01 março 2017

 

Assim vai a política




Onde se fornecem alguns casos exemplares da política que vai pelo mundo
Comecemos pela grande nação americana.
O recém-eleito presidente da primeira potência mundial apostou em governar de uma forma directa e o mais básica possível, bem ao jeito do seu espírito de fortes e bem demarcadas oposições, como as que existem entre o dia e a noite, o preto e o branco, o amigo e o inimigo, o céu e o inferno, os eleitos e os réprobos.
Grande senhor que comanda os destinos do país mais poderoso do mundo, não se demora em argúcias argumentativas, nem em considerandos complicados. Vai direito ao assunto, como um touro contra a paliçada. Assim é que o referido presidente começou a emitir decretos partindo da divisão do mundo em duas partes claras: a dos bons e a dos maus cidadãos do universo, proibindo a entrada no país aos que não simpatizam com a sua cabeleira peculiar e com os seus negócios e acolhendo generosamente os restantes. Também mandou construir um muro ao longo da fronteira do país com um dos seus vizinhos, para evitar contágios entre os seus nacionais e os cidadãos do outro lado, a pretexto de estes últimos se dedicarem ao crime e traficâncias várias, que não são as do seu mundo.
A grande novidade é que os decretos estão redigidos numa linguagem simples, que tem como símile a mente esquemática de onde brotam. Basta dizer que estão ao nível da capacidade intelectual de um aluno médio ou mesmo mau do secundário. Acontece que alguns juízes desse grande país resolveram levantar obstáculos à aplicação desses decretos, porque se enredam em complicadas interpretações jurídicas que já não se usam nos tempos que correm e não são capazes de se pôr ao nível do padrão do presidente ou de um aluno sofrível (ou até abaixo da média) do secundário.
Em matéria de provas criminais, pelo menos para os casos mais escabrosos, o presidente da grande potência também tem uma linearidade clarividente. A tortura é um método garantidamente eficiente. Em noventa e muitos por cento dos casos produz resultados positivos: o torturado (que é como quem diz, o criminoso) confessa. Daí que seja um método de bondade insofismável. Se algum criminoso resistir às provas, é porque realmente está inocente, como nos bons tempos medievais da ordália, ou tão empedernido no crime que merece morrer às mãos dos seus carrascos. Nada que seja digno de perturbação.
--------
= DESAFIOS =
(1) De acordo com a página, ao longo de onde o presidente mandou construir um muro?
(2) Transcreva da página tudo desde "Grande senhor que" até "do seu mundo.", trocando "touro" por "búfalo".
--------
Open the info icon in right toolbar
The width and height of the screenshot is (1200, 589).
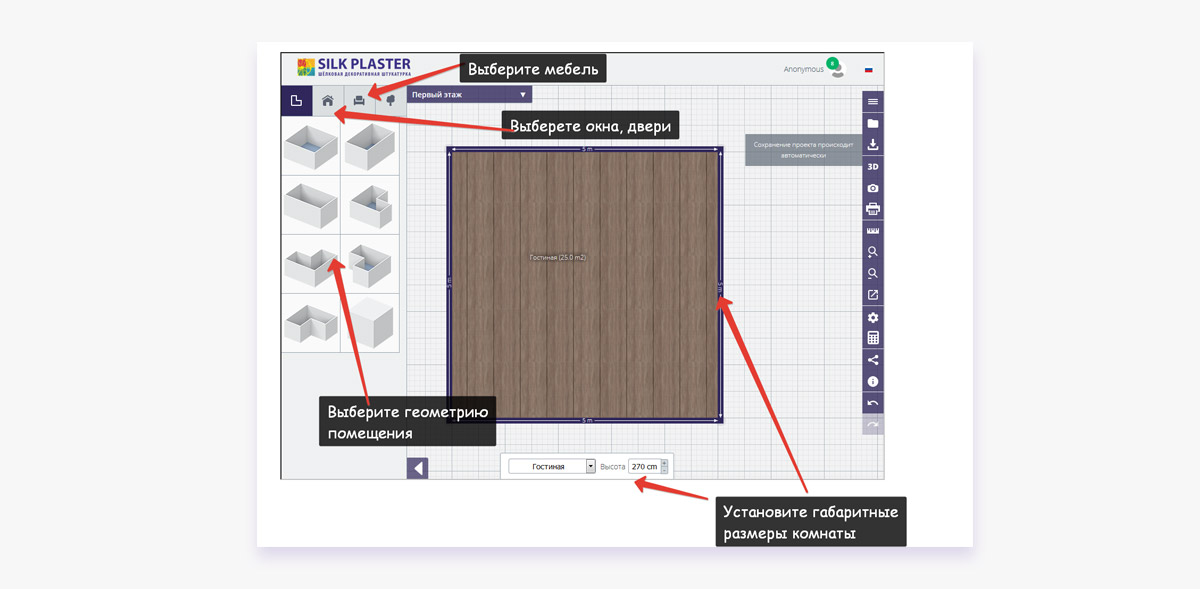click(x=873, y=382)
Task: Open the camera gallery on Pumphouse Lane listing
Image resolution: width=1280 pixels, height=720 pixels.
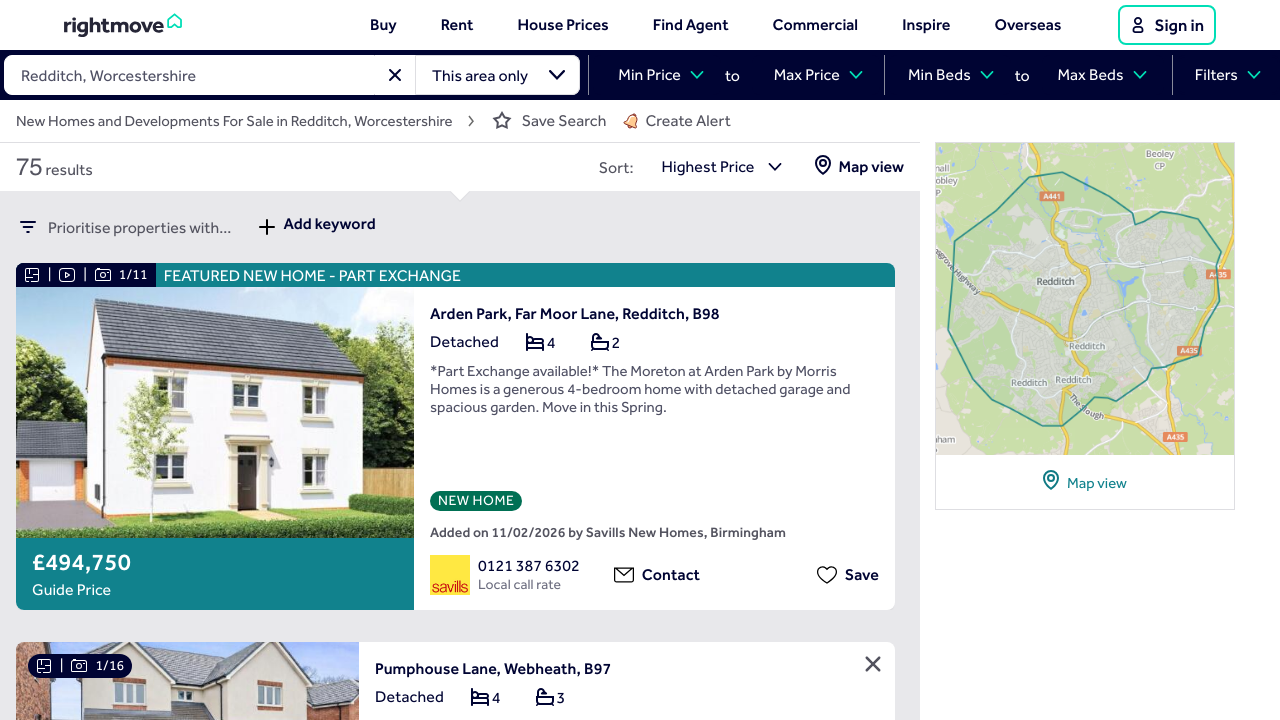Action: pyautogui.click(x=79, y=665)
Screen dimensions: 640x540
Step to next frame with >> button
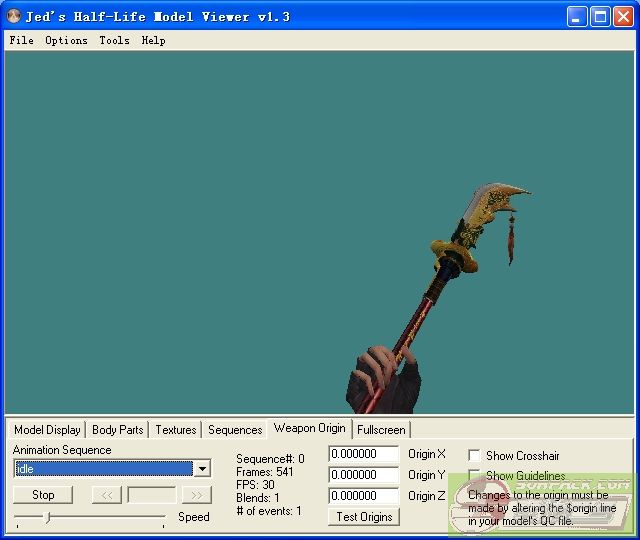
--------
= SOLUÇÕES COMPLETAS =
(1) Ao longo da fronteira do país com um dos seus vizinhos.

(2)
Grande senhor que comanda os destinos do país mais poderoso do mundo, não se demora em argúcias argumentativas, nem em considerandos complicados. Vai direito ao assunto, como um búfalo contra a paliçada. Assim é que o referido presidente começou a emitir decretos partindo da divisão do mundo em duas partes claras: a dos bons e a dos maus cidadãos do universo, proibindo a entrada no país aos que não simpatizam com a sua cabeleira peculiar e com os seus negócios e acolhendo generosamente os restantes. Também mandou construir um muro ao longo da fronteira do país com um dos seus vizinhos, para evitar contágios entre os seus nacionais e os cidadãos do outro lado, a pretexto de estes últimos se dedicarem ao crime e traficâncias várias, que não são as do seu mundo.